Work instruction A
According to the passage on the Nationality and Borders Bill, what does the bill propose for the maximum sentence for helping an asylum seeker reach the UK?
Work instruction B
Pick up the commentary on the Nationality and Borders Bill after its final sentence and write one further paragraph.

Given passage
---

Without smugglers, how are people supposed to get to the UK to claim asylum? The law currently states that the offence of helping an asylum seeker consists in facilitating a persons arrival knowingly and for gain. (The Danish fishermen also took a fee.) This week, Priti Patel introduced the Nationality and Borders Bill in the Commons. Among its proposals are to remove for gain from the legislation and bump up the maximum sentence from 14 years to life. In other words, anyone who rescues a would-be asylum seeker from drowning and brings them to safety in the UK, even without any personal benefit (by some lights a clear case of acting morally), will have broken the law.
As ever, government policy dovetails with the tabloid press. Last week, the Daily Mail complained that it is clear that the Royal National Lifeboat Institution the registered charity so many of us help fund through donations, garden fetes and collection boxes is regularly sending its vessels into French waters to bring in migrants. In response, the RNLI issued a patient statement reminding Britons that a lifeboat institution really does have to save people from drowning:
Our charity exists to save lives at sea. Our mission is to save every one. Our lifesavers are compelled to help those in need without judgment of how they came to be in the water. They have done so since the RNLI was founded in 1824 and this will always be our ethos.

---

Source material
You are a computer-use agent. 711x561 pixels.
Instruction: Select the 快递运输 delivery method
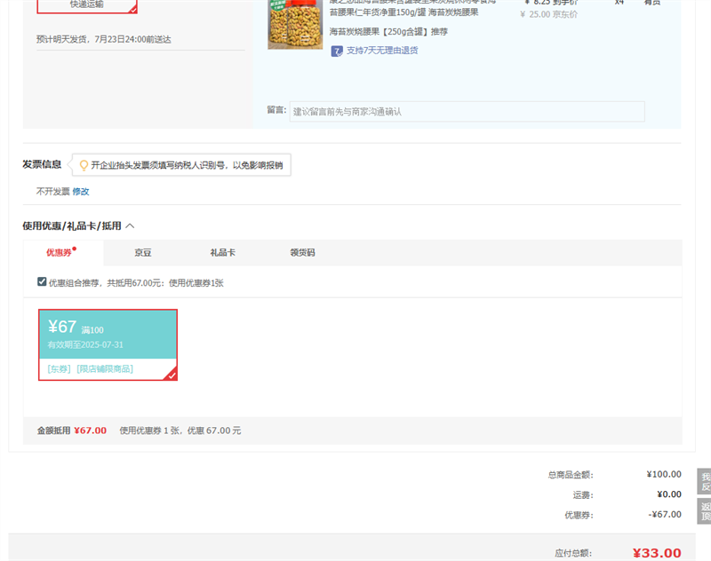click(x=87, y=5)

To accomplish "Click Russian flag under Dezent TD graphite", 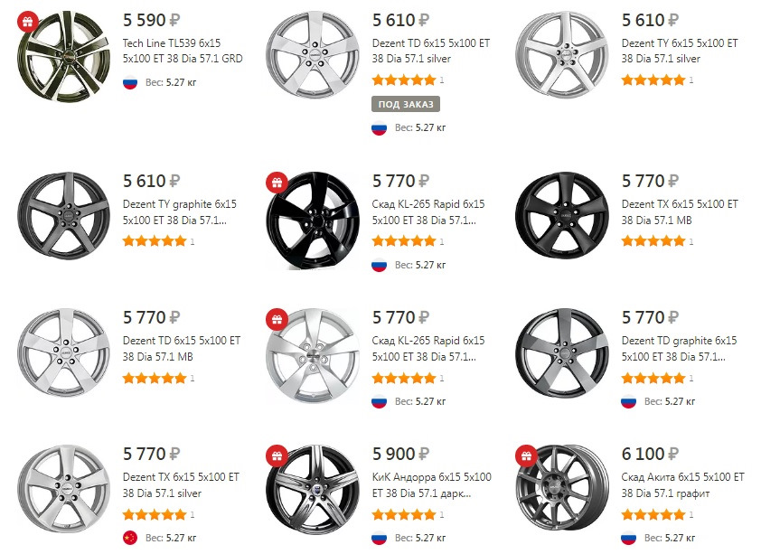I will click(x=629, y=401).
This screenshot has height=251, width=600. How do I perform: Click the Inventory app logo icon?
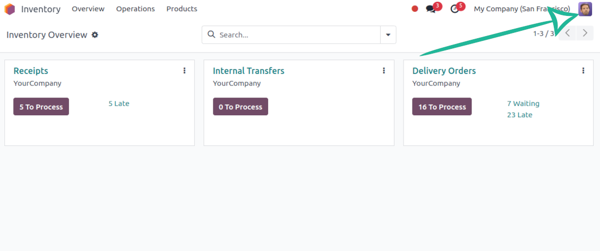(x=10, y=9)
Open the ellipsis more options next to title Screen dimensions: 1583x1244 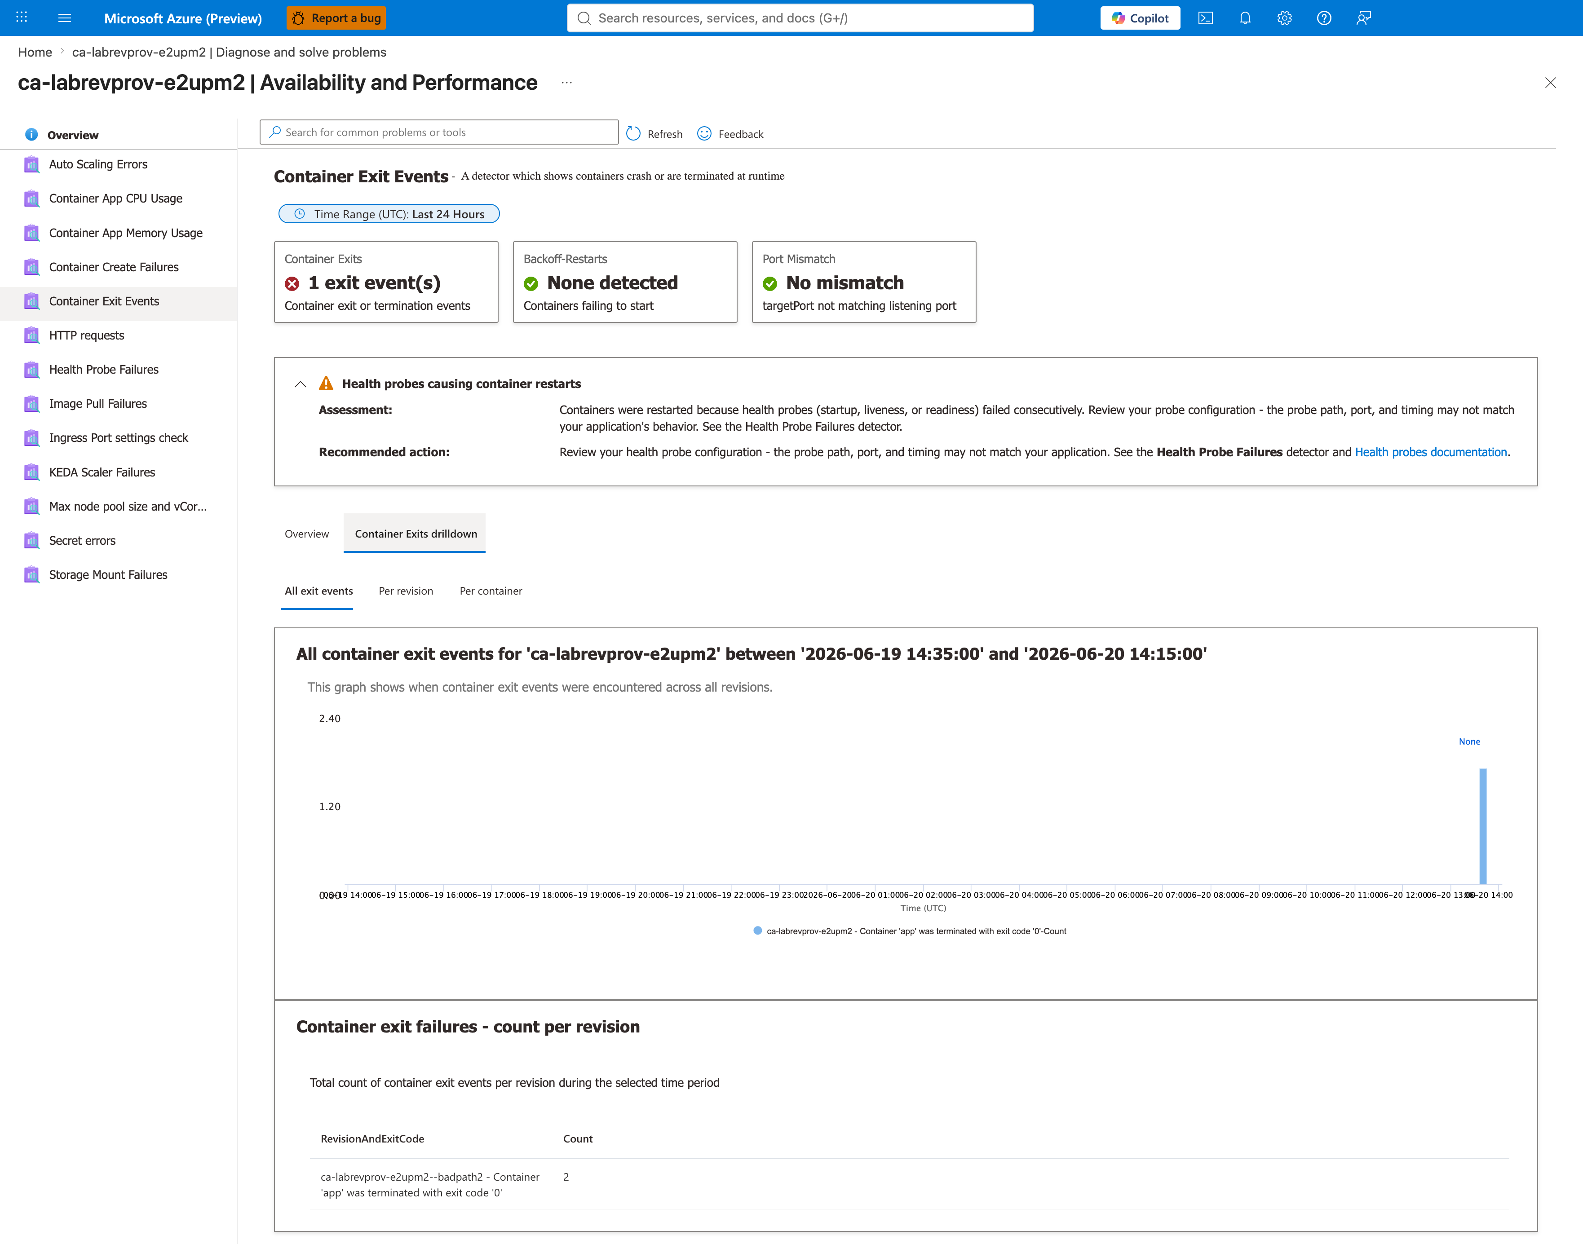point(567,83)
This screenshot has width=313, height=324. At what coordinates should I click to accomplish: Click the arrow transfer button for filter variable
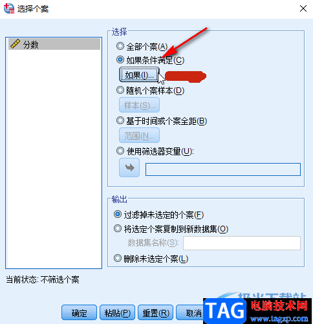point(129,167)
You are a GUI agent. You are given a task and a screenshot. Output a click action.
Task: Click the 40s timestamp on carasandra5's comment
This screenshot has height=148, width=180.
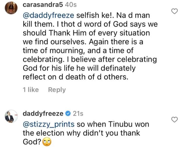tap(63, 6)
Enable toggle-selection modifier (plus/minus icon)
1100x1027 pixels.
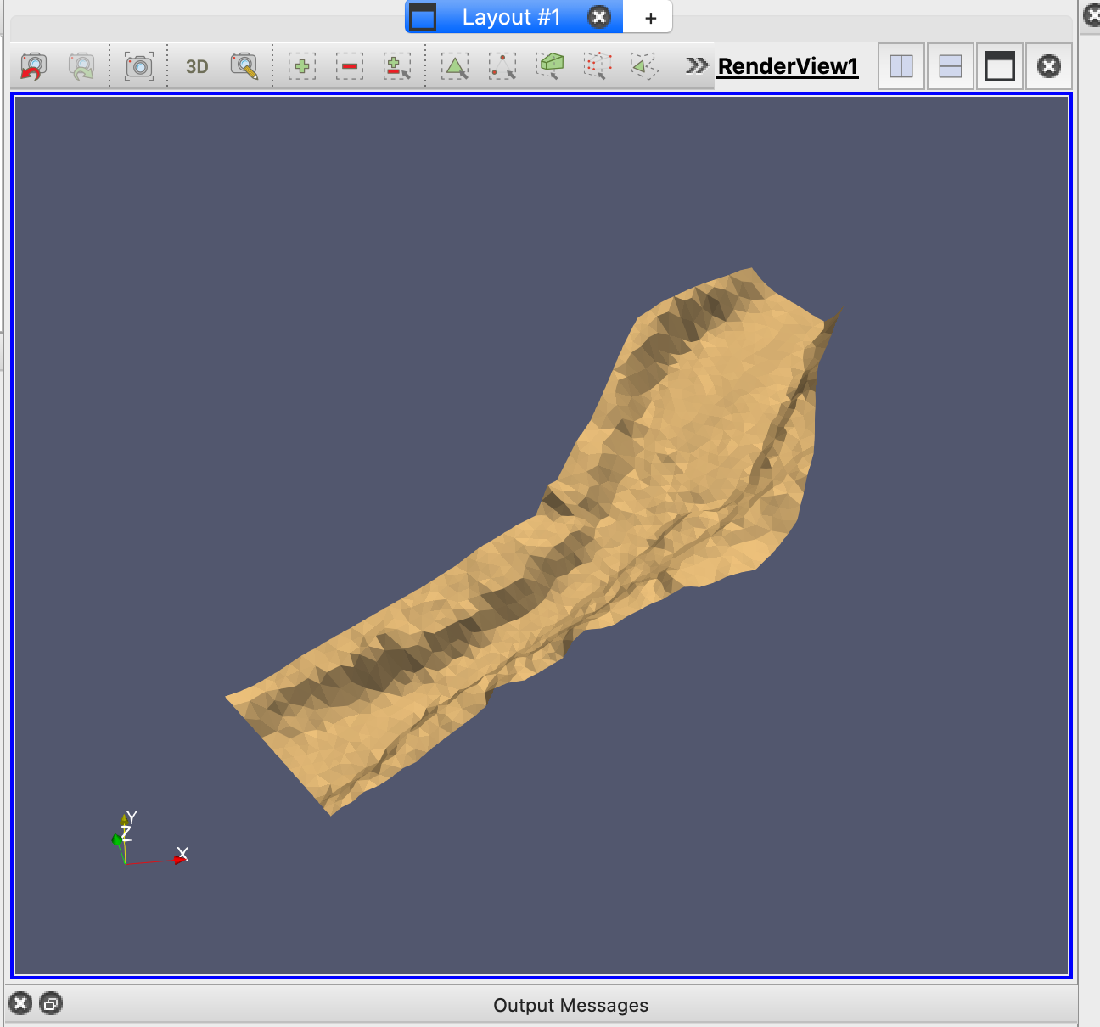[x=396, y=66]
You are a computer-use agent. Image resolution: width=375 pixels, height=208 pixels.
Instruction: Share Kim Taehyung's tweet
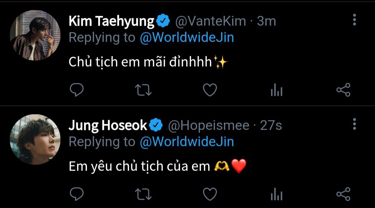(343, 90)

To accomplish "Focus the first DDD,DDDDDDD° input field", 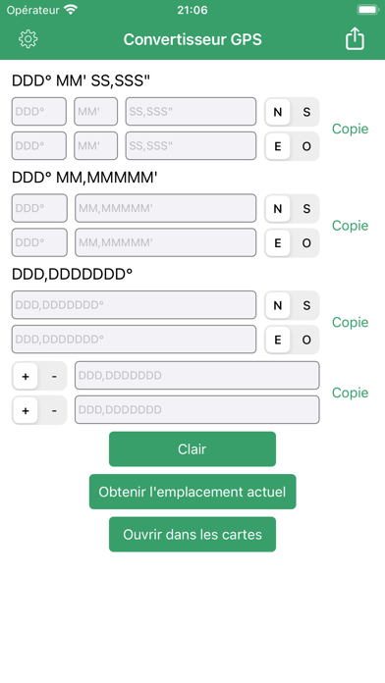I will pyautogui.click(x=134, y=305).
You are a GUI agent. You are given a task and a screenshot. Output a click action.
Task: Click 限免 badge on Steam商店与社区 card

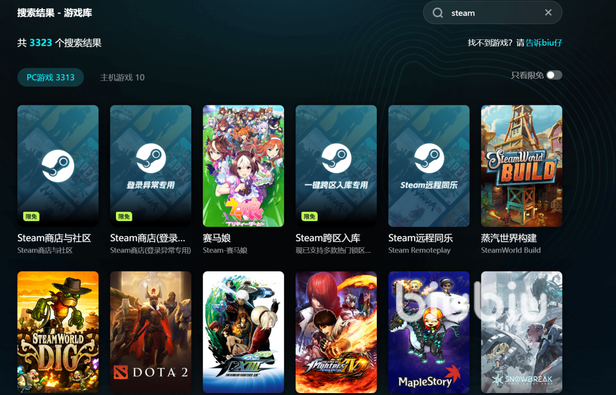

---

Your response A
It would raise the maximum sentence from 14 years to life.

Your response B
The new bill appears not only to outlaw the current operations of the RNLI but to contravene international maritime law, which recognises a duty to attempt to rescue those in danger at sea. The government, in an ambiguously punctuated sentence, says its aim is to deter illegal entry into the UK breaking the business model of criminal trafficking networks and saving lives. That means asylum seekers must instead wait to be selected by resettlement schemes, which assist fewer than 1 per cent of those who eventually qualify for protection (and in any case have been paused for much of the pandemic). Or it means they should travel as the rest of us do board a plane or a ferry, passport and visa in hand and then apply for asylum on reaching British soil. But the UK government doesnt grant visas to people if
the political, economic and security situation in the applicants country of residence, including whether it is politically unstable, a conflict zone or at risk of becoming one, leads to doubts about their intention to leave the UK at the end of their visit.
In other words, the vast majority of those who may need asylum cannot arrive by any legal route precisely because they might apply for asylum. As so often, people are criminalised for being in need. And the government will do everything it can to avoid meeting that need. Hence the small boats and the need for rescue.